The Army and the State Department disagreed bitterly on the basic purposes of the occupation, the big names at the top of the food chain were preoccupied with their careers (usually intent on getting out of Germany a.s.a.p.), and it fell to mid-level bureaucrats, U.S. soldiers, and German civilians to work out the shape, process, and even direction of what was to be done.

And among the forces feeding into that mix was Gen. Lucius D. Clay, U.S. military governor in Germany in the late '40s, a son of Marietta, Georgia, who had inherited the American Southerners' contempt for "carpetbaggers" past and present and who staunchly defended the principle that moral and political reform would have to come from the Germans themselves, with the U.S. present to protect the process, but not directly involved in it.
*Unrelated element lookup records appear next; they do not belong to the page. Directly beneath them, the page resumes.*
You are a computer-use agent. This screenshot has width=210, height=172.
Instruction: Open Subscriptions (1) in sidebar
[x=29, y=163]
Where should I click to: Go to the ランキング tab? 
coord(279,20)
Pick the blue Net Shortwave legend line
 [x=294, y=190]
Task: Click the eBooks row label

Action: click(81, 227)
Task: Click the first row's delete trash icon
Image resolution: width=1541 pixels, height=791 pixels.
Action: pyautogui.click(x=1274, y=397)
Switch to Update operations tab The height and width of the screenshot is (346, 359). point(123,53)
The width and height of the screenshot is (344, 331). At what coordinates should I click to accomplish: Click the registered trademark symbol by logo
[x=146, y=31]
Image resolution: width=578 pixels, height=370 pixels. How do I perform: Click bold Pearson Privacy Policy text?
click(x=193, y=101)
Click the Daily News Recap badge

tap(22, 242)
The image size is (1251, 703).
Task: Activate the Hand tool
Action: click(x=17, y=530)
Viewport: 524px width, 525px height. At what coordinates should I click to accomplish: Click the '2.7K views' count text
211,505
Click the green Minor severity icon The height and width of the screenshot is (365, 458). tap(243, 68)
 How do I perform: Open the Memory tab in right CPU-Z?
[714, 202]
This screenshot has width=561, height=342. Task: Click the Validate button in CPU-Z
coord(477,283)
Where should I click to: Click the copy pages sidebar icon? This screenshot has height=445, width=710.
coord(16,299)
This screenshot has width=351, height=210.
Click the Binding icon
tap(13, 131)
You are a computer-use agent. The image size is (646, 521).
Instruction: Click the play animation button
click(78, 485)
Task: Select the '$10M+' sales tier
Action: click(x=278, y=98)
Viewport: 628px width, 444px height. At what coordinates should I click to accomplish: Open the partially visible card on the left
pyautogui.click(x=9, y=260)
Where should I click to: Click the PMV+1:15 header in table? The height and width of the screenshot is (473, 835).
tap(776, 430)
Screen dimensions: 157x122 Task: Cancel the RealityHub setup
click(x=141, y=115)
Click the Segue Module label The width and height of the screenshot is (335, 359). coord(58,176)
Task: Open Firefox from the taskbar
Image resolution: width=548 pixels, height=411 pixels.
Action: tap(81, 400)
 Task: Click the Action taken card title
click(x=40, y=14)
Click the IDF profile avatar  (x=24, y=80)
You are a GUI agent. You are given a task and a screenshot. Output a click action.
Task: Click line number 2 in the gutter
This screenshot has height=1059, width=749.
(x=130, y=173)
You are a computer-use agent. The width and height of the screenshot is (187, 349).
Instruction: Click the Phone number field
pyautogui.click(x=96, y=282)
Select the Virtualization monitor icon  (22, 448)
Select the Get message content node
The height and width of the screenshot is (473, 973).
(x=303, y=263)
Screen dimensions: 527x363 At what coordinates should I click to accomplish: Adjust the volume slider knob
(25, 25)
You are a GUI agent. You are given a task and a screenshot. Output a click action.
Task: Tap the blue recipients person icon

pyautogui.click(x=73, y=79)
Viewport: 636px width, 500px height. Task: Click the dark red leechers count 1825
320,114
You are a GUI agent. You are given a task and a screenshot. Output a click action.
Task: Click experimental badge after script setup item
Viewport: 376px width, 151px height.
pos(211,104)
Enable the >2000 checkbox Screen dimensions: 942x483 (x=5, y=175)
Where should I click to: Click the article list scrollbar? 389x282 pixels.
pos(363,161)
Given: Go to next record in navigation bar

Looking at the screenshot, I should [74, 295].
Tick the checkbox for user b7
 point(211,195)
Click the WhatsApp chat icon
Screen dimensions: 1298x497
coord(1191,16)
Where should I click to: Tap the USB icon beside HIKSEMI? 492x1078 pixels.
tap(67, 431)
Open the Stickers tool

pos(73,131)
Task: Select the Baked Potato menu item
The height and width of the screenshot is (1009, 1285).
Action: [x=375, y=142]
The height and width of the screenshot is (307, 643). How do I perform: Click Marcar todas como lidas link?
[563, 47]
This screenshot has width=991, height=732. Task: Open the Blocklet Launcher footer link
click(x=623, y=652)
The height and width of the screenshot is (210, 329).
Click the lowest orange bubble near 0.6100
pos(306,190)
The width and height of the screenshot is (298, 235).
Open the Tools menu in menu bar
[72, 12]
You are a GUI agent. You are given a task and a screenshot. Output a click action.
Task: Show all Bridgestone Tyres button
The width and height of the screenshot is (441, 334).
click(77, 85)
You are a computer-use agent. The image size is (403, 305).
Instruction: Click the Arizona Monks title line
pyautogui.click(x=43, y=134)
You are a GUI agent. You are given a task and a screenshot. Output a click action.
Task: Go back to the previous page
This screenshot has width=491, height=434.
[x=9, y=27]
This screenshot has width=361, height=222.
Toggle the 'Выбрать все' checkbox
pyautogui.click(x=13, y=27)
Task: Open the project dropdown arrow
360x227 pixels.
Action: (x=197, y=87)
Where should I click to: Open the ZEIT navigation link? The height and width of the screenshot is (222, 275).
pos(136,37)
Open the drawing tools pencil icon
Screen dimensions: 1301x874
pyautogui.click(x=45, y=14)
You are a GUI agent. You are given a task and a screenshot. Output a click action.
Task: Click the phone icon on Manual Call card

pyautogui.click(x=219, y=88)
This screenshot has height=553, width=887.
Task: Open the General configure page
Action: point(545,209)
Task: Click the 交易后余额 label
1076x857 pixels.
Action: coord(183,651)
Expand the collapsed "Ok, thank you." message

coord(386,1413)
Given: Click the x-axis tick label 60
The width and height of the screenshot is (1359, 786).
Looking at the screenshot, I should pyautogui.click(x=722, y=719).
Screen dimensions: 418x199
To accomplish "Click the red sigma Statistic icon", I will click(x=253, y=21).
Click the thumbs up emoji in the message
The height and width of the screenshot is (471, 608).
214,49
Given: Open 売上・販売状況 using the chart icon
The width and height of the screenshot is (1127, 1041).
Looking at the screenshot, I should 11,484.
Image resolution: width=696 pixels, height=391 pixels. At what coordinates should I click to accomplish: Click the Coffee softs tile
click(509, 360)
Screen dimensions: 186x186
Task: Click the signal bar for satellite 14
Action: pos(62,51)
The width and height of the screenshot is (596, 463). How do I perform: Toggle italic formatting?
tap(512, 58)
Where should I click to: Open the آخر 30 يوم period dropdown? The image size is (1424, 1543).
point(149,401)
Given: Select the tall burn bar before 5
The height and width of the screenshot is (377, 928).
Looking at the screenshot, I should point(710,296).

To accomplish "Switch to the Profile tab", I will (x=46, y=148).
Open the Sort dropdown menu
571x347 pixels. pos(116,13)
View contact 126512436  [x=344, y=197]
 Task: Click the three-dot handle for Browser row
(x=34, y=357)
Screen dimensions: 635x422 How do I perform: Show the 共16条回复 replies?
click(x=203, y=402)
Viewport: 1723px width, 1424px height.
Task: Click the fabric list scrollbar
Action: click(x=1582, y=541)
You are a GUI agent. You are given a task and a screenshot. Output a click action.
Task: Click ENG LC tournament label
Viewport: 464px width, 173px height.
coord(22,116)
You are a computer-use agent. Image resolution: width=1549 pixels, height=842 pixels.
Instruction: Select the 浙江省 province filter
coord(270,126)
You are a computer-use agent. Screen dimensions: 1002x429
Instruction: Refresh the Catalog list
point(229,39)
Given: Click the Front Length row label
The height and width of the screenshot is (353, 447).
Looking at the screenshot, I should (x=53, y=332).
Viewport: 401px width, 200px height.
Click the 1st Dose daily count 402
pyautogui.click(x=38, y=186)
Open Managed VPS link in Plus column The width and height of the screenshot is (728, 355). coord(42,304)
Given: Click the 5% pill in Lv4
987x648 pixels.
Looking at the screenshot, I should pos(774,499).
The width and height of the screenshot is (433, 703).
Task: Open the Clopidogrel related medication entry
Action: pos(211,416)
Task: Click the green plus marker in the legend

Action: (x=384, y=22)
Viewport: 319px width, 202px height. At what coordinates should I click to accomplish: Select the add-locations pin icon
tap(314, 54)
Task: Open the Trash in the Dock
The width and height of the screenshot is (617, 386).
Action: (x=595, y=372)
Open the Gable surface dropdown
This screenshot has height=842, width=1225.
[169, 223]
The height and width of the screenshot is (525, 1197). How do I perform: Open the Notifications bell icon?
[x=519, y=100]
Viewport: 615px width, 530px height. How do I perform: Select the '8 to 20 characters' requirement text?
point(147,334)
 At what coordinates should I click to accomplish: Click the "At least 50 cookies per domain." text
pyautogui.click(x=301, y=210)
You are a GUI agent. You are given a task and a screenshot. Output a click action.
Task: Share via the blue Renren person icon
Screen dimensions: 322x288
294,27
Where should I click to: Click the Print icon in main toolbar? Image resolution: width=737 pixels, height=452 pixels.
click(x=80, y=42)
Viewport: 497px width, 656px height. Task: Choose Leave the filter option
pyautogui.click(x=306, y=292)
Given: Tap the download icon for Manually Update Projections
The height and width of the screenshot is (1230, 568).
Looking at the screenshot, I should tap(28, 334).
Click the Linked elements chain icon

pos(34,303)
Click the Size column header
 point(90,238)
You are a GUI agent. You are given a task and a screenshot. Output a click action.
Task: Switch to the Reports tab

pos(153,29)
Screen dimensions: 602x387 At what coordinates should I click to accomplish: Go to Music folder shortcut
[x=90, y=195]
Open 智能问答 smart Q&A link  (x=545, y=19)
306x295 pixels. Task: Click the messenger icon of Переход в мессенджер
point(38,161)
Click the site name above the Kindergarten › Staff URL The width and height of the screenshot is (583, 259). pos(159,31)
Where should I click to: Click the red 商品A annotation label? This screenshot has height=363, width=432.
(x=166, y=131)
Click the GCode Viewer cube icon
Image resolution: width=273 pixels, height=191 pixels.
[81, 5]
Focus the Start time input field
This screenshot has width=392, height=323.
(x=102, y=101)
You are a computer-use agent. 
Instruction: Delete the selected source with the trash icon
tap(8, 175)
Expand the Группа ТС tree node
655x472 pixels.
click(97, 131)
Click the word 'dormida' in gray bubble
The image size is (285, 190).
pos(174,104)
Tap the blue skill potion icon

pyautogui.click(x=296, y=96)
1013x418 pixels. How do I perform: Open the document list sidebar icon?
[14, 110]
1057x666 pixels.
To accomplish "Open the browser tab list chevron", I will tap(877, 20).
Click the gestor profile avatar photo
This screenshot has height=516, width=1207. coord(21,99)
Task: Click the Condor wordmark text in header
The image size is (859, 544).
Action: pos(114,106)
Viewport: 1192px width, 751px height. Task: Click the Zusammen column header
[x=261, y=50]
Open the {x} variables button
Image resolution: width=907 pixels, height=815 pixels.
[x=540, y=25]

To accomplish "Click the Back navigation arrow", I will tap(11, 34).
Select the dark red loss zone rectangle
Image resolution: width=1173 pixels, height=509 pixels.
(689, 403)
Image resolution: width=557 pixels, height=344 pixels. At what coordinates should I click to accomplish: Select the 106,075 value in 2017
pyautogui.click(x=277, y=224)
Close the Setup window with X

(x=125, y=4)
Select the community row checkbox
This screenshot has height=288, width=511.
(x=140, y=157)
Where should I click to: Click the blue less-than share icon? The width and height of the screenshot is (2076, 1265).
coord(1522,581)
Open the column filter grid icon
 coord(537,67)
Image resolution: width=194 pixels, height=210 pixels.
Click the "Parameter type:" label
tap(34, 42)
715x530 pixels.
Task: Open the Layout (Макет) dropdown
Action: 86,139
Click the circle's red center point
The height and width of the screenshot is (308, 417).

What five books would you take to a desert island?

I'll eschew the arch answer, which would be, "The Idiot's Guide to Getting Your Ass off a Desert Island."

The "Odyssey," in one of those editions in Greek with a facing-page English translation. Not only would it be an opportunity to draw strength and wisdom from the tales of brave Ulysses, it would be a great chance to really nail down ancient Greek, something that's been on my to-do list but will never get done for want of time.

Other than that, Pound's complete poems (including the "Cantos"), a collected Anglo-Saxon verse (I can't imagine being marooned without "The Wanderer" and "The Seafarer"), a complete Shakespeare, and the Norse sagas and eddas. Yeah, dead white European straight males. So shoot me.

Who are you going to pass this stick to (3 persons) and why?

Um, I'm not even sure who's had this one and who hasn't, and it's perilously close to a chain letter. So I'll just issue an OPEN TAG to anyone who's been dying to answer these questions, but has been overlooked by friends and family when it came time to add more links to the chain. Equality of opportunity!